The horrible treatment during the Holocaust, and the ramp ups before the Holocaust in institutions in the United States, the Supreme Court validating the need to sterilize against their will people with intellectual disabilities in institutions. The medical experimentations that let loose in the early part of the twentieth century, the horrific treatment in institutions, thousands upon thousands of people living in cribs, on stone floors without care, without love, without sometimes food and clothing. It is a horror story that is ours. I only bring it up because I think it’s important to recognize how afraid we are of being different and how much we run, as individuals and as a culture, away from that difference. Yet, how fulfilling it can be to welcome it!

TR: I want to touch on one of the pictures in your book.
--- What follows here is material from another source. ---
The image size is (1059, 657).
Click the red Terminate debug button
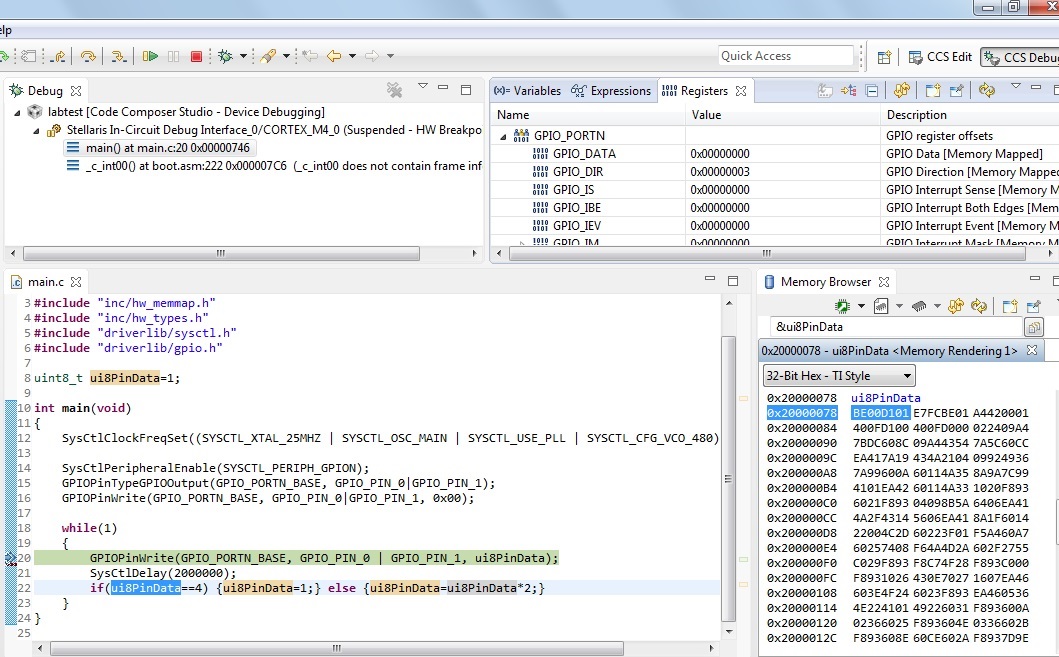[196, 57]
You took one with the Special Olympics floor hockey team from Afghanistan, and you write that they have “withstood a lot of adversity to participate in the Special Olympics.” What is the state of Special Olympics in war-torn countries like Afghanistan, and how do these young people fit into society there?

Tim Shriver: In a place like Afghanistan, we’ve had attacks on our program. We had one of our buses bombed because, in some situations, we include girls in the program – and in other situations, it’s because people have antiquated beliefs that [those with intellectual differences] ought to be excluded. But look, when you’ve got cultures and countries that have become so profoundly harmed by war, it’s tough for everybody. But there they stand. Their coaches risk their lives. They do it not for money. They go to institutions and orphanages where there’s frequently no heating systems, no cooking systems. They come and bring soccer balls, and they bring joy and excitement, and they say “Come on out. We’re gonna have games. We’re gonna show your parents that you’ve got gifts.” And it’s amazing what the human spirit unleashed from fear will do. Those are modern day saints. They’re not headline saints, but they’re saints in the sense that they follow what I see as God’s invitation to be unafraid to love without boundaries.

TimShriver-2TR: In our final minute, what do you hope people who read “Fully Alive” come away from it with?

Tim Shriver:
I hope that they come away with some sense that they themselves have a way of living “fully alive.” I hope they are awakened to the search within as well as the search without, that they can put their inner lives and their work lives together and lead a much more fulfilling, recklessly hopeful, loving life. I hope they fall in love in some ways with God, with all things. It’s maybe audacious for me to think that a book can do that, but the only reason I have the audacity to hope that is because I think the human beings in the book are so good at teaching that lesson.